Team:BIT-China/Project/Description

Description

SWEETNESS AND US

Sweetness, a pleasurable taste associates with happiness and satisfaction.

For most animals including human, it seems innate to be addicted to sugars and some other sweeties.

When we were just babies in the warm embrace of moms, breast milk came firstly as a gift containing galactose which also survived us.

In the Victorian era, some British people ate excessive sweet food thus their tooth were decayed, which was regarded as a symbol of high status in society etcetera.

In some tribes nowadays, people still managed to get honey under the risk of being stung.

As a matter of fact, modern science has demonstrated that our love to sweetness is due to our genes.

Our brain will release serotonin when we take sugar, which makes us feel delightful.

WELL WHY?

Sugar is essential nutrient for everyone.

However, according to the World Health Organization (WHO), having excessive sugar is even more harmful than smoking.

Having excessive sugar may not only cause obesity, but also trigger diseases, such as diabetes and gout.

We need to satisfy our brain with sweet things, nevertheless, metabolizable sugar with enough sweetness usually has high calories at the same time.

Therefore, the demand for seeking sweeteners containing both high sweetness and low calories is quite urgent.

To detect sweetness of substances and find new ideal sweeteners, people have done a lot.

At the very beginning, saccharometer was used to physically measure the refraction simplicity, but it is not accurate and can only work on the carbohydrate.

Then some people were hired and trained as professional tasters to tell the sweetness of each particular sugar. But it’s really costly and time consuming.

Although there are several other current methods to test how sweet the sugars are, there remains limitations from labs to society.

Thus, it is really urge for us to create a new convenient and effective way to test the sweetness and find more available sweeteners.

With the development of technology, artificial sweeteners are becoming better choices. The production technology of artificial sweeteners is becoming more mature. Meanwhile ,as a food additive, artificial sweeteners are also more widely used in the field of food production. But the potential harm of artificial sweeteners to humans is still a controversial issue.

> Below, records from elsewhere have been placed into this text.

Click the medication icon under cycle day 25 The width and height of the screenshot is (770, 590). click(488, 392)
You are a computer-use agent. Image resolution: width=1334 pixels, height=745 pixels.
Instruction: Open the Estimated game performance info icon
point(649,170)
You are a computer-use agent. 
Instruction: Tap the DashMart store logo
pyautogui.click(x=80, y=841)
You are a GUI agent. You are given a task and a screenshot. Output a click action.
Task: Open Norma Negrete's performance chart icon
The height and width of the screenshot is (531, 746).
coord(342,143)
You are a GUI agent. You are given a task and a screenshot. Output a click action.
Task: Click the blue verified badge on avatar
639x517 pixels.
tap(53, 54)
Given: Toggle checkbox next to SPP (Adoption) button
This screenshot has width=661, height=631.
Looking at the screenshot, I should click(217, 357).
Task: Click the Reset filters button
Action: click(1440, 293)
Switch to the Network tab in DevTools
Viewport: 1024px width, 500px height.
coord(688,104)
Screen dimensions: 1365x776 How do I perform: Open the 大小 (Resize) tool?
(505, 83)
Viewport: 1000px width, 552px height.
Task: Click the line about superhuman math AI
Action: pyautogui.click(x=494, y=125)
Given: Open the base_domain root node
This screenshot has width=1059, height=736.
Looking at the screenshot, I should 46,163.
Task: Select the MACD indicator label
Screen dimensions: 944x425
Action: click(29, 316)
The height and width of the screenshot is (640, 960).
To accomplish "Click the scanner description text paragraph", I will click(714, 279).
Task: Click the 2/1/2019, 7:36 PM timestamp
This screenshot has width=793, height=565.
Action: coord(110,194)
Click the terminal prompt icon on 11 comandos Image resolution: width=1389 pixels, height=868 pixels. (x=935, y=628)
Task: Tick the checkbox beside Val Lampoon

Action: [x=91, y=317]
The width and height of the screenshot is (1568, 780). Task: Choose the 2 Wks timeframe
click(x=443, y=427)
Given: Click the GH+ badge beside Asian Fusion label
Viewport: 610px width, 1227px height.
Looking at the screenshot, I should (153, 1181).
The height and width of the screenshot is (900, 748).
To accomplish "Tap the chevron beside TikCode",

Therefore, it is imperative to detect the ideal sweetener to tackle the problems we mentioned above as well as satisfy our gustation.

THEN WHAT?

We hope to design a bio-system via synthetic biology methods which can measure the sweetness of various sugars and identify them by corresponding signal expression in microbe.

First and foremost, we found the mechanism why people can feel sweetness: the human sweet G protein-coupled receptor T1R2-T1R3.

It’s a pair of extracellular proteins with homodimer, which has six structural domains.

Different sweet substances combine with different regions of T1R2-T1R3, then triggering intracellular G protein-coupled pathway and leading to downstream signal expression.

After complex nerve transduction, a "sweet" feeling was led at last.

At the same time, we chose Saccharomyces cerevisiae, a kind of yeast as our host strain with the function of glycosylation.

In the design, the yeast original G protein-coupled receptor Ste2, which is related to yeast mating, will be replaced by the T1R2-T1R3.

Then, to amplify our signal, some side effects genes will be knocked out by homologous recombination technology.

After building a completed system, we will take some kinds of sugar to judge their sweetness according to the strength signal.

BUT HOW?

Our project is divided into three subsystems:

Receptor Expression system: Using OE-PCR, and other methods to achieve the synthesis of T1R2-T1R3 G protein-coupled receptors T1R2-T1R3.  

Confirming the expression and position(if on the cell membrane) of T1R2/T1R3 in our engineered yeast by immunofluorescence.

Pathway Optimization system: Using trp, his, and ura as screening marker fragments with homologous arms to knock out ste2, sst2, and far1 genes by homologous recombination in yeast.

* ste2, sst2 gene can inhibit the signal transduction of Gpa1 protein.

*far1 gene can cause interference signal for sweet yeast normal physiological function after transformation. 

Siginal Output system: Constructing the red fluorescent protein circuit and improving the promoter P_fus to detect the sweetness through the expression of the fluorescent signal.